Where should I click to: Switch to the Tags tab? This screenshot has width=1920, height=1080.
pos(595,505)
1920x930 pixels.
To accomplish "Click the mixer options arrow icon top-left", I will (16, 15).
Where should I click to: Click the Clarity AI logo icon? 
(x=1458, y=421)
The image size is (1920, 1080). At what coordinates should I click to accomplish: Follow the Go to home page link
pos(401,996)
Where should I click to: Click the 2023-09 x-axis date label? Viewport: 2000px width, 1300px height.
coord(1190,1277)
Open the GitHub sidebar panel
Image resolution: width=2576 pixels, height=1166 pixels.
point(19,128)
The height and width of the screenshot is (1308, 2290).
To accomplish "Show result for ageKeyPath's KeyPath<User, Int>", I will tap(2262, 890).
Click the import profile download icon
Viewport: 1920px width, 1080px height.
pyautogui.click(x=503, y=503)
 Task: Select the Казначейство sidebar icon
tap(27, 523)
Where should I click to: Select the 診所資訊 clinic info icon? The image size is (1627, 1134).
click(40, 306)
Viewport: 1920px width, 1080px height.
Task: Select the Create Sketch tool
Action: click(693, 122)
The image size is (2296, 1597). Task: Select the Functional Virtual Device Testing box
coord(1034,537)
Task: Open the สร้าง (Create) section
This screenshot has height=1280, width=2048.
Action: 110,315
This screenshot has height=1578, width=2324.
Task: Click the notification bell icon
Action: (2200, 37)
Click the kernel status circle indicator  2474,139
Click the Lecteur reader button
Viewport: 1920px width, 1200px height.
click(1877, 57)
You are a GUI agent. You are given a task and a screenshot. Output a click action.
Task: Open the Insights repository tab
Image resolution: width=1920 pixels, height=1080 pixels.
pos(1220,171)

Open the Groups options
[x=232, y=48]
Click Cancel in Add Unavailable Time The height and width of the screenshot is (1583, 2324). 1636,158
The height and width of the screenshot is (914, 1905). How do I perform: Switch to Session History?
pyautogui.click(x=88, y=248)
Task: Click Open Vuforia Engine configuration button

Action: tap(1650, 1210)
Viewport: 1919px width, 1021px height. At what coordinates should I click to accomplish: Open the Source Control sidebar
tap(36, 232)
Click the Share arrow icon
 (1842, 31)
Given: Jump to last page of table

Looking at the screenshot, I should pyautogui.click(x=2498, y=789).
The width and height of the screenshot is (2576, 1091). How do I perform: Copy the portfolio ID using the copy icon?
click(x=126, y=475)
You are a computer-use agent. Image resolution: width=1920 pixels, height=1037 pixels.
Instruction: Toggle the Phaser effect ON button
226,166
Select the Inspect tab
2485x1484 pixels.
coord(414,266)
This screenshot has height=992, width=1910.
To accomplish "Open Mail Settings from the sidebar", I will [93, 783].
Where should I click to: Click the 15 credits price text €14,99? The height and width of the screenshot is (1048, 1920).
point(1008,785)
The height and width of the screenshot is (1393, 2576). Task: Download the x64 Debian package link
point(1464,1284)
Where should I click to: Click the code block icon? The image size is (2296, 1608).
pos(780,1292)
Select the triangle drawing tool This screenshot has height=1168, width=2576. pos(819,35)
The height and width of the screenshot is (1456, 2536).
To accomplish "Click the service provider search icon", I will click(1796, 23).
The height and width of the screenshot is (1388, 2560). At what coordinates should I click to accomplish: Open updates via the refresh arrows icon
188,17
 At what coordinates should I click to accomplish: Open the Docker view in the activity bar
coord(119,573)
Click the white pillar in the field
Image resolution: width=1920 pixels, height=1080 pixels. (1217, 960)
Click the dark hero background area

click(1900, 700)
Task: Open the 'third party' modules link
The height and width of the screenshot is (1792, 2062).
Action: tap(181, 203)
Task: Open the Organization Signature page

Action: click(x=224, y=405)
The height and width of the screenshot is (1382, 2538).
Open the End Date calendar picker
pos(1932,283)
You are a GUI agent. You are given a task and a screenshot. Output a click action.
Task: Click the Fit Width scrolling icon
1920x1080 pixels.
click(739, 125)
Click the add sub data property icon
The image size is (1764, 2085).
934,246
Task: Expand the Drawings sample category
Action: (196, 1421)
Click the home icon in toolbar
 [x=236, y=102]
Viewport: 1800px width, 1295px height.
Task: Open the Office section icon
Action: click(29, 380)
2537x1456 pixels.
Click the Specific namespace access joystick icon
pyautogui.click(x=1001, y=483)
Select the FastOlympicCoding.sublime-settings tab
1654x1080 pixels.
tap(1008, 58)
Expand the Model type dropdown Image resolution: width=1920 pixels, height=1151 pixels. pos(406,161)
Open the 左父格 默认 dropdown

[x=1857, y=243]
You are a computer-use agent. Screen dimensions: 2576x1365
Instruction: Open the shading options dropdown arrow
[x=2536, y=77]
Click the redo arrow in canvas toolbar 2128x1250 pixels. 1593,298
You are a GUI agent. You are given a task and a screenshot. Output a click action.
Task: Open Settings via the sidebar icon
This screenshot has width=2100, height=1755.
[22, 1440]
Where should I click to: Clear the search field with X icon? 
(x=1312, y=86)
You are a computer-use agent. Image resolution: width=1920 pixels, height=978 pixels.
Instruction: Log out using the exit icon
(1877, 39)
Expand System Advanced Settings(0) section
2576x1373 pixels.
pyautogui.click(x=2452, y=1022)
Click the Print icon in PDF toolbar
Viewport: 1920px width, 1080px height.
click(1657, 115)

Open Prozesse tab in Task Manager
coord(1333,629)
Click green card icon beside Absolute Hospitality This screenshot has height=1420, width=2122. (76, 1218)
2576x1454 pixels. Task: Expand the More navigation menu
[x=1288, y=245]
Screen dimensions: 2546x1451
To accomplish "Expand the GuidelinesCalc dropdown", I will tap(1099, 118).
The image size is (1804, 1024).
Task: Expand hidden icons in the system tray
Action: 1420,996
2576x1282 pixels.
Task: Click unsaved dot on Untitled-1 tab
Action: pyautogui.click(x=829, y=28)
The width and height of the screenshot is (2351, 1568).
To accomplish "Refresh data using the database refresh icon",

====================

--- Exercise goal ---
Copy back the listing above exactly, but only from the line with "1920x930 pixels." through the line with "Task: Open the สร้าง (Create) section", both ends included.

--- Answer ---
1920x930 pixels.
To accomplish "Click the mixer options arrow icon top-left", I will (16, 15).
Where should I click to: Click the Clarity AI logo icon? 
(x=1458, y=421)
The image size is (1920, 1080). At what coordinates should I click to accomplish: Follow the Go to home page link
pos(401,996)
Where should I click to: Click the 2023-09 x-axis date label? Viewport: 2000px width, 1300px height.
coord(1190,1277)
Open the GitHub sidebar panel
Image resolution: width=2576 pixels, height=1166 pixels.
point(19,128)
The height and width of the screenshot is (1308, 2290).
To accomplish "Show result for ageKeyPath's KeyPath<User, Int>", I will tap(2262, 890).
Click the import profile download icon
Viewport: 1920px width, 1080px height.
pyautogui.click(x=503, y=503)
 Task: Select the Казначейство sidebar icon
tap(27, 523)
Where should I click to: Select the 診所資訊 clinic info icon? The image size is (1627, 1134).
click(40, 306)
Viewport: 1920px width, 1080px height.
Task: Select the Create Sketch tool
Action: click(693, 122)
The image size is (2296, 1597). Task: Select the Functional Virtual Device Testing box
coord(1034,537)
Task: Open the สร้าง (Create) section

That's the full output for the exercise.